Comment by Aurornis

Comment by Aurornis 9 hours ago

6 replies

Interesting concept, but between the broken hardware and the way they gave up before getting anything useful this article was rather disappointing:

> Another problem was our flow cell was malfunctioning from the start — only 623 out of 2048 pores were working.

Is this normal for the machine? Is there a better write up somewhere where they didn’t give up immediately after one attempt?

homeless_engi 9 hours ago

Hi, believe it or not, I have actually done what the authors were attempting. I used saliva rather than blood as a source of DNA and extracted it using a Qiagen kit.

My Nanopore flow cell had nearly every pore working from the start. So I would say that is not normal. Maybe it was stored incorrectly.

  • LolWolf 3 hours ago

    Do you have a write up somewhere? If not, it would be amazing if you wrote one!
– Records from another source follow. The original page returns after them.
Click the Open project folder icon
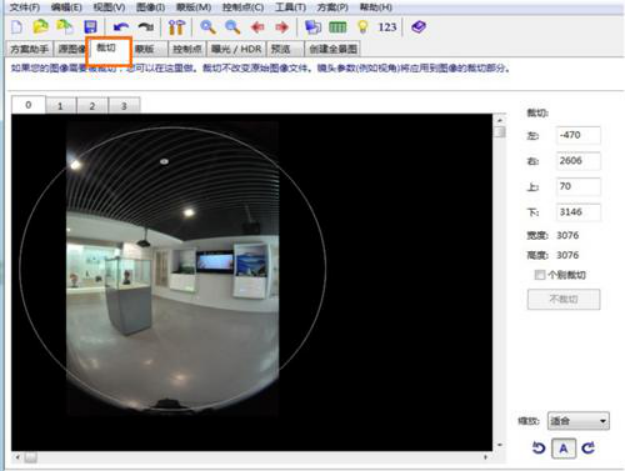The image size is (626, 472). coord(40,27)
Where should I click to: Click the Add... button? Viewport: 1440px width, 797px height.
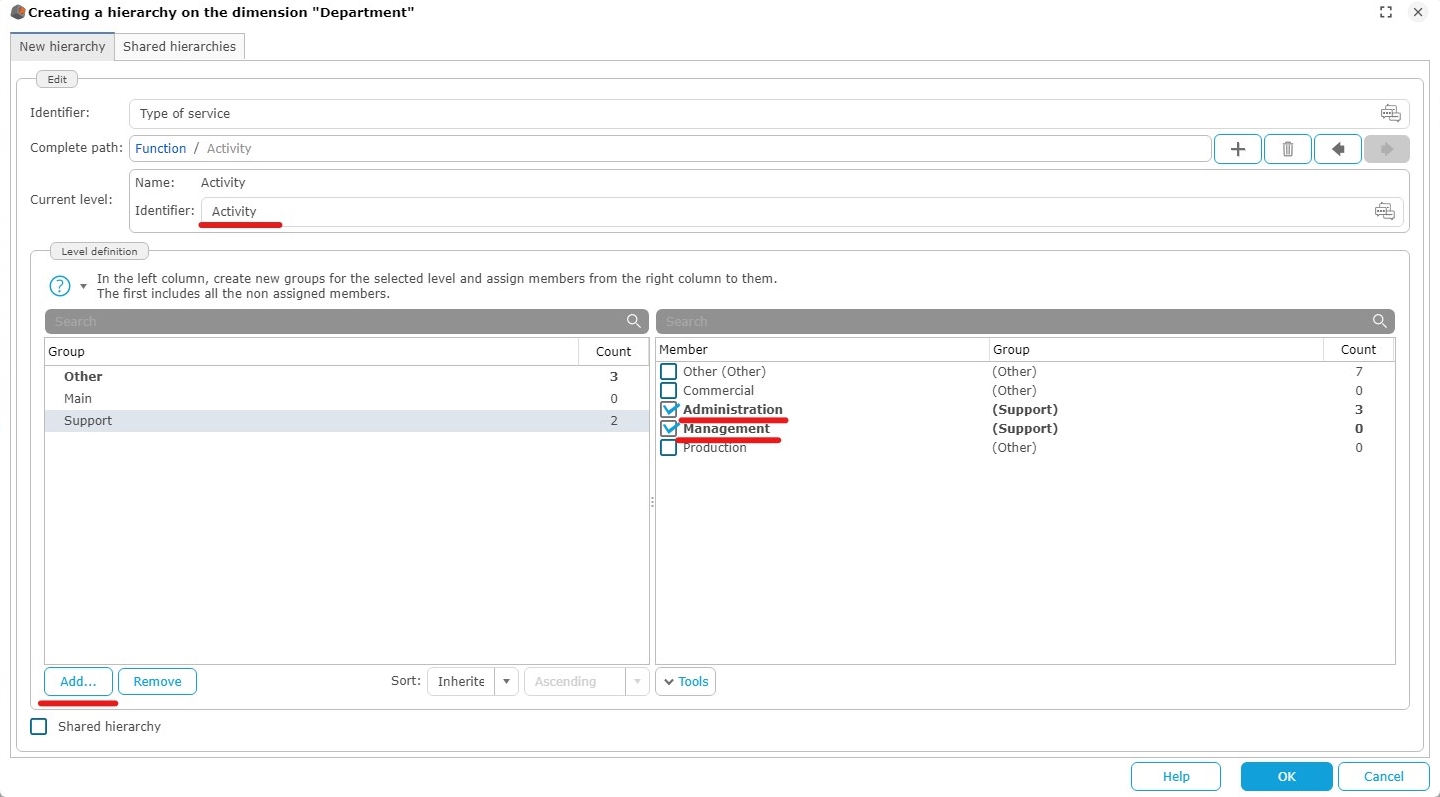(78, 682)
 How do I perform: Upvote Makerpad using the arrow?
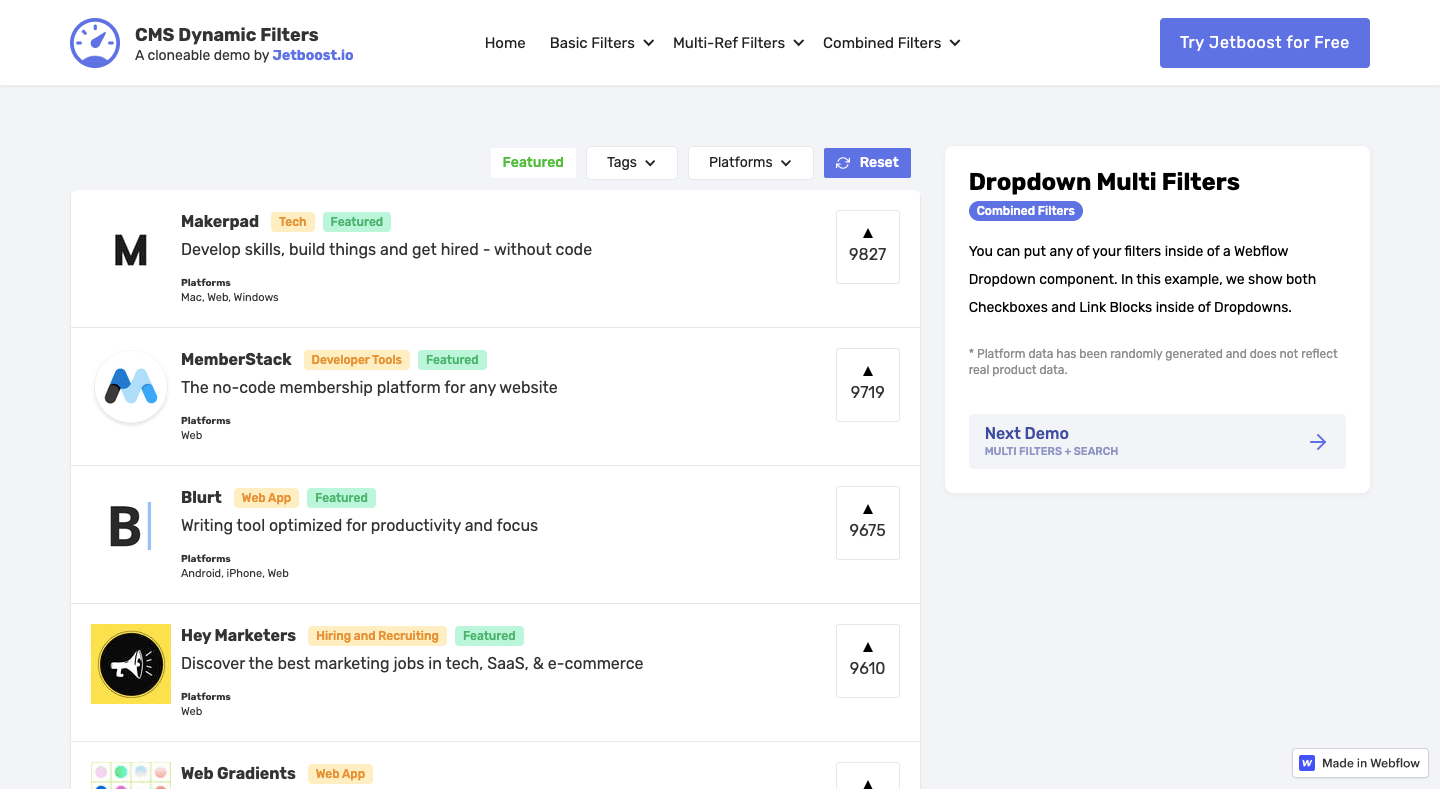tap(867, 234)
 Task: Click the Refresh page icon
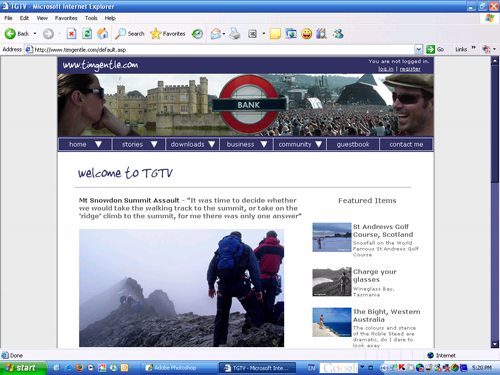point(87,34)
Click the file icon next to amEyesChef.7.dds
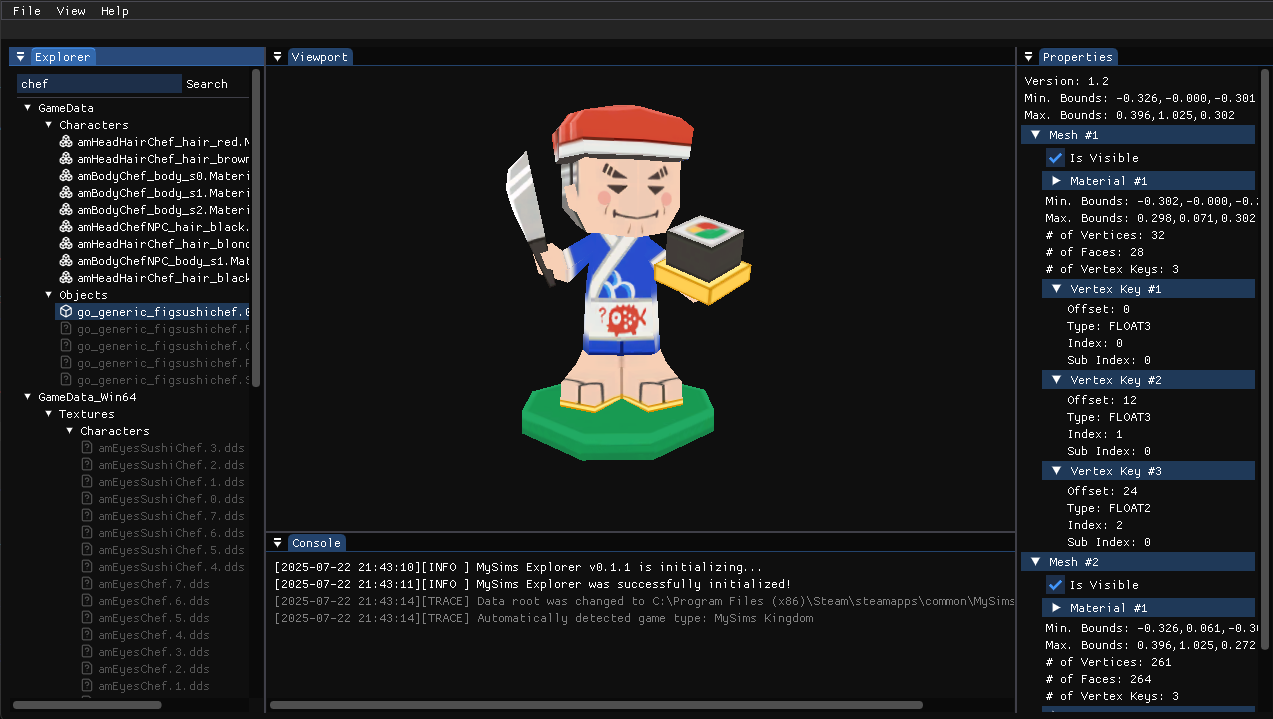 click(x=86, y=583)
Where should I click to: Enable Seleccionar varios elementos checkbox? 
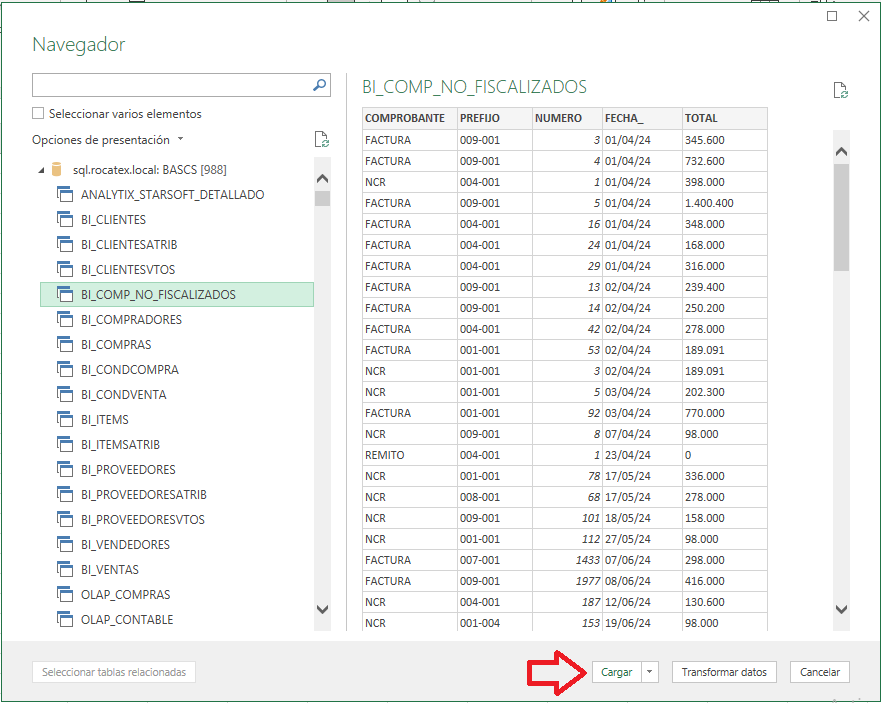tap(39, 114)
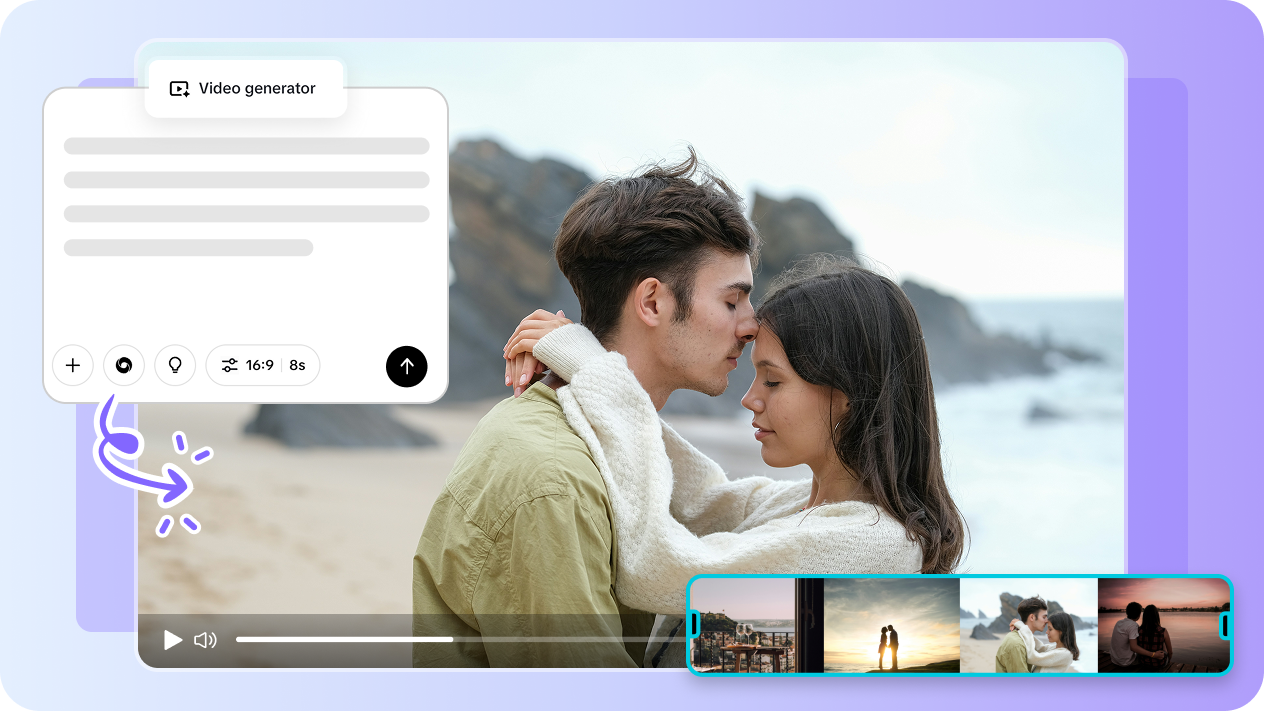Toggle playback with the play control

[x=172, y=640]
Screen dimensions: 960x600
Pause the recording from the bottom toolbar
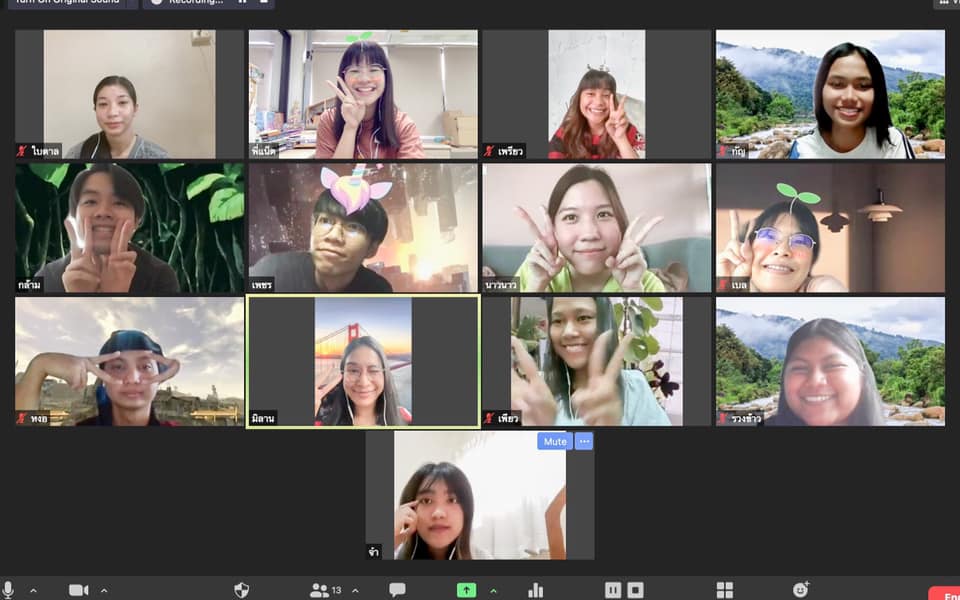(613, 590)
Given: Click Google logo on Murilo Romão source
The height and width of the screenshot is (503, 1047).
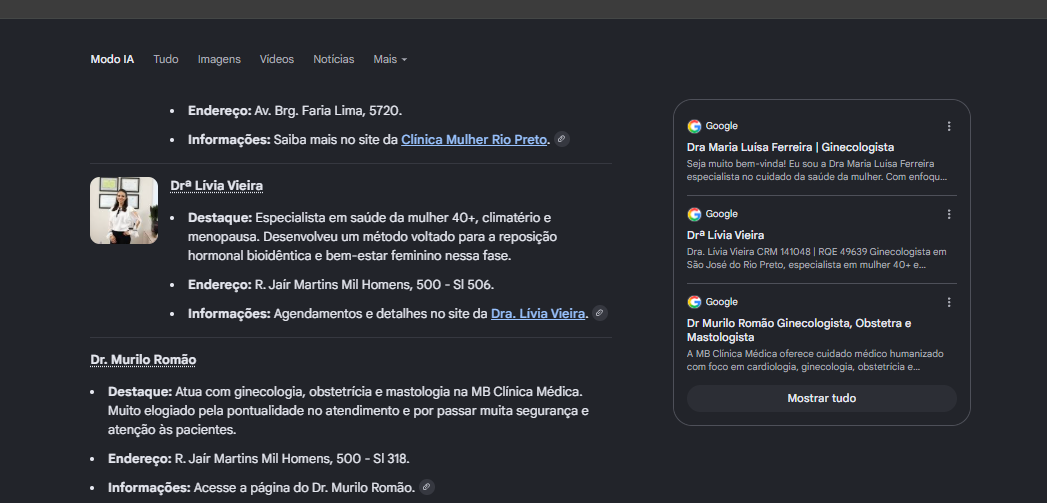Looking at the screenshot, I should click(x=694, y=302).
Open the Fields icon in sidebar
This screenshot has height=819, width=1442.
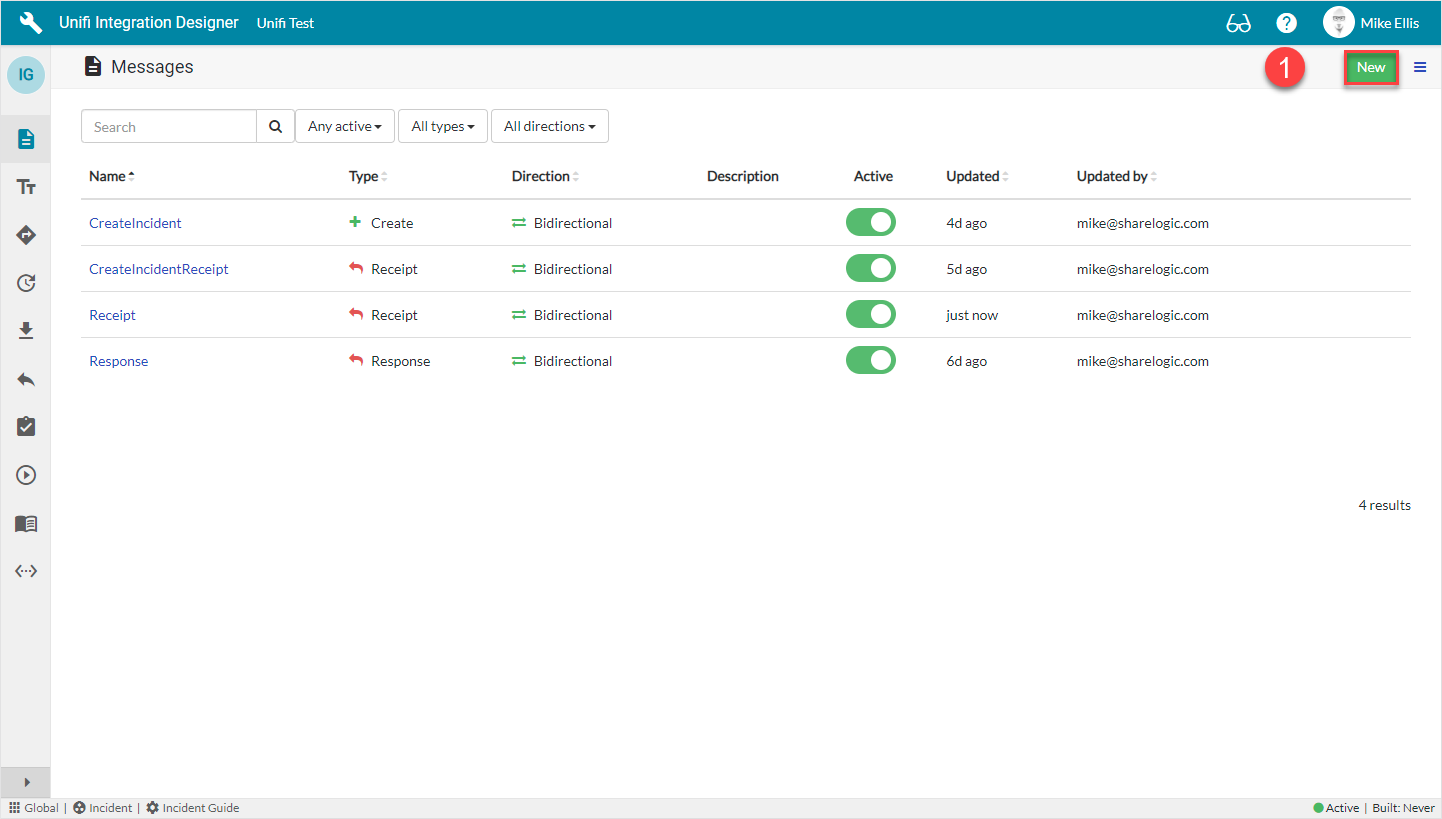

    I was planning on doing a similar thing (also with saliva) once I finished moving in and had a bit more time after conferences. (But, of course, I’d have to go through and actually figure out all of the mechanics and so on.)

vintermann 34 minutes ago

I think it was pretty interesting in a "what would likely happen if you tried this" way. Negative results are good. A lot of technical problems is what I'd expected though, from my little experience in genetic genealogy.

MillironX 4 hours ago

> Is this normal for the machine?

No, it's not "normal," but it is fairly common. When I worked in NGS, nearly 1/4 of flow cells were duds. ONT used to have a policy where you could return the cell and get a new one if it failed its self-test.

sbassi 9 hours ago

it depends of the sample. usually you have at least 1200, with a guaranteed of at least 800, so maybe he could ask for a refund.

refurb 5 hours ago

Like most analytical methods, the preparation of the sample is key. High quality output comes with careful sample prep so that the analytical process can run optimally.